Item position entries
• • • • •

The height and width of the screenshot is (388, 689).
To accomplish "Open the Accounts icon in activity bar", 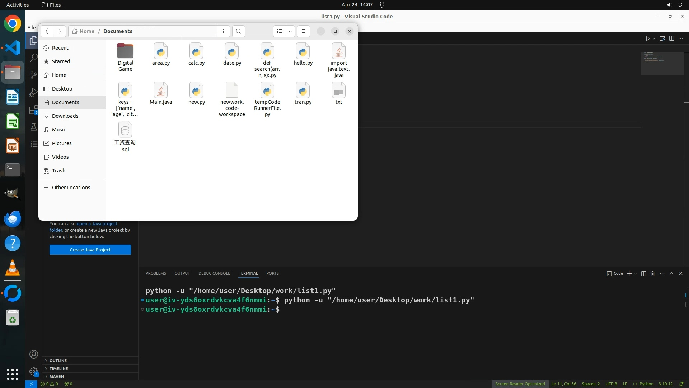I will 34,354.
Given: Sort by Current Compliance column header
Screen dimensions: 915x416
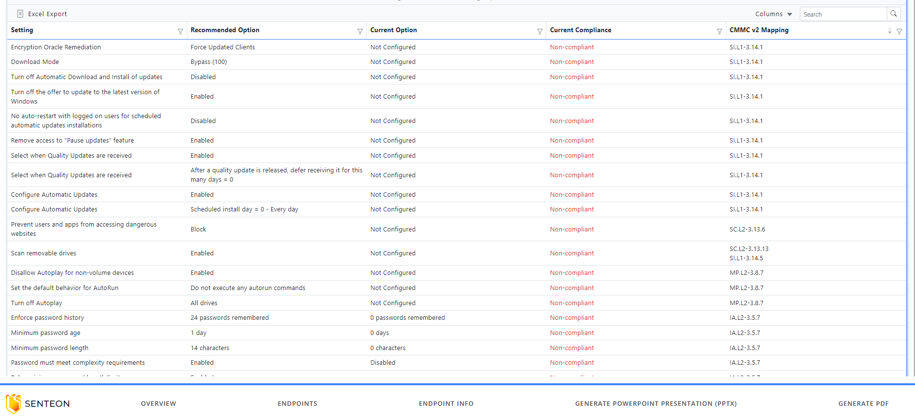Looking at the screenshot, I should click(x=580, y=30).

• • • • •

=== Stated task ===
Repeat word for word the material from the line containing "Given: Sort by" through the end, with both ends included. Leave the pictures out.

=== Task output ===
Given: Sort by Current Compliance column header
Screen dimensions: 915x416
Looking at the screenshot, I should click(x=580, y=30).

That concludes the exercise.